Lesson 2. Bias, fairness and inclusion
Reflection task: Checking an AI output for bias
Choose one AI-generated output that could be used in an adult education setting. You may use an output you already have, or you may generate a simple example, such as:
- – a short learner feedback text;
- – a lesson example;
- – a case study;
- – a description of a “typical learner”;
- – a communication message to learners;
- – an image prompt or AI-generated image description;
- – a recommendation for learner support.
You can also use the example below:
“Adult learners who struggle with online learning are usually older learners who are not comfortable with technology. They often need simple step-by-step instructions and may not be able to manage independent learning tasks. Younger learners are usually more confident with digital tools and can complete online activities more easily. To support older learners, educators should reduce the complexity of digital tasks and avoid asking them to use too many online platforms”.
Read the output carefully and answer the questions below.
- 1. Who is represented in the output?
- 2. Are different ages, genders, cultures, languages, abilities, and life situations visible?

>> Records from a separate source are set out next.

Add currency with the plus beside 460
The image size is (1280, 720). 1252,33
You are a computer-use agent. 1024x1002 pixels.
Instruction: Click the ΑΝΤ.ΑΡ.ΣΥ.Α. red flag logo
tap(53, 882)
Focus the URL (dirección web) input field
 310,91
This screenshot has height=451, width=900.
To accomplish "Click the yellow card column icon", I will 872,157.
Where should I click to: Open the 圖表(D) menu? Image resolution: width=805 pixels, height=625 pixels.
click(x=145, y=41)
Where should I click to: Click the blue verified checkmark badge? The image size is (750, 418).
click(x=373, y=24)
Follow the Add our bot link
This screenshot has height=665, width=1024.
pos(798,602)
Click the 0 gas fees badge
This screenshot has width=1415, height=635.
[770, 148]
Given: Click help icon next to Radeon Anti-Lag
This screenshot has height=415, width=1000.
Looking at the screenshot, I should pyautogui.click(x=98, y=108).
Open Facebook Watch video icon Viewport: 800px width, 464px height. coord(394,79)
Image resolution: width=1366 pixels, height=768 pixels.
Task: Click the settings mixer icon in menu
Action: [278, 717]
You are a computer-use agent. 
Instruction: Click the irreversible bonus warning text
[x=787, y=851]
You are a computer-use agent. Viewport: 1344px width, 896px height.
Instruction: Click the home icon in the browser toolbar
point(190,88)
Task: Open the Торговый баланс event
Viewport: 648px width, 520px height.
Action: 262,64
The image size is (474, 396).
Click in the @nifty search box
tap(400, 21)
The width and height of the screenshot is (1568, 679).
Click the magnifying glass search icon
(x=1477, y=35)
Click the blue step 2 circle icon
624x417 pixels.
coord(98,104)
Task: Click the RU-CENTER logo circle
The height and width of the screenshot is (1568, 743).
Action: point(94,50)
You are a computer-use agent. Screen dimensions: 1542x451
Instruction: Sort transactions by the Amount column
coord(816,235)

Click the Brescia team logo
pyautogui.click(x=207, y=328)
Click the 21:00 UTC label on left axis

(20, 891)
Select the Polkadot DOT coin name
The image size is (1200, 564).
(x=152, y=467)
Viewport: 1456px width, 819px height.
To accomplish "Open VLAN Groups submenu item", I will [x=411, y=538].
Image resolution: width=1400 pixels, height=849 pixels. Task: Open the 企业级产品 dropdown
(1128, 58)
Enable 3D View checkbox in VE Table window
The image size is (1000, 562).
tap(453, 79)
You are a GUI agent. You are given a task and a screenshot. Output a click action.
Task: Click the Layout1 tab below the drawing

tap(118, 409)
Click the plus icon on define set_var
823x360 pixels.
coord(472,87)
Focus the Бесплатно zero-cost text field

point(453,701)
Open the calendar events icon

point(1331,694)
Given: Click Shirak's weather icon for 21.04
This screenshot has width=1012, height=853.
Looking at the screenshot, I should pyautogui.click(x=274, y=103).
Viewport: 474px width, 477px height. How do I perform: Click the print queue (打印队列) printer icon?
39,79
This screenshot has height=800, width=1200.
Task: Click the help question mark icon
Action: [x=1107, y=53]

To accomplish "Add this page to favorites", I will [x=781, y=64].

- 3. Who is missing or underrepresented?
- 4. Does the output ignore any learner groups who may be present in adult education?
- 5. What assumptions does the output make?
- 6. Does it assume that all learners have strong digital skills, stable employment, high literacy or the same cultural background?
- 7. Could the output disadvantage or discourage anyone?
- 8. Could the wording, examples, or recommendations create unfair treatment?
- 9. Is the output suitable for your real learners?
- 10. What would you need to edit before using it?
- 11. What human check is needed before use?
- 12. Who should review the output, and what should they check?
Follow-up action
After answering the questions, revise the AI output to make it more inclusive, fair and suitable for your learners.
You can improve it by:
- – adding more diverse examples;
- – removing stereotypes;
- – simplifying language;
- – adapting it to different literacy or digital skill levels;
- – checking whether the tone is respectful and supportive;
- – making sure no learner group is unfairly represented or excluded.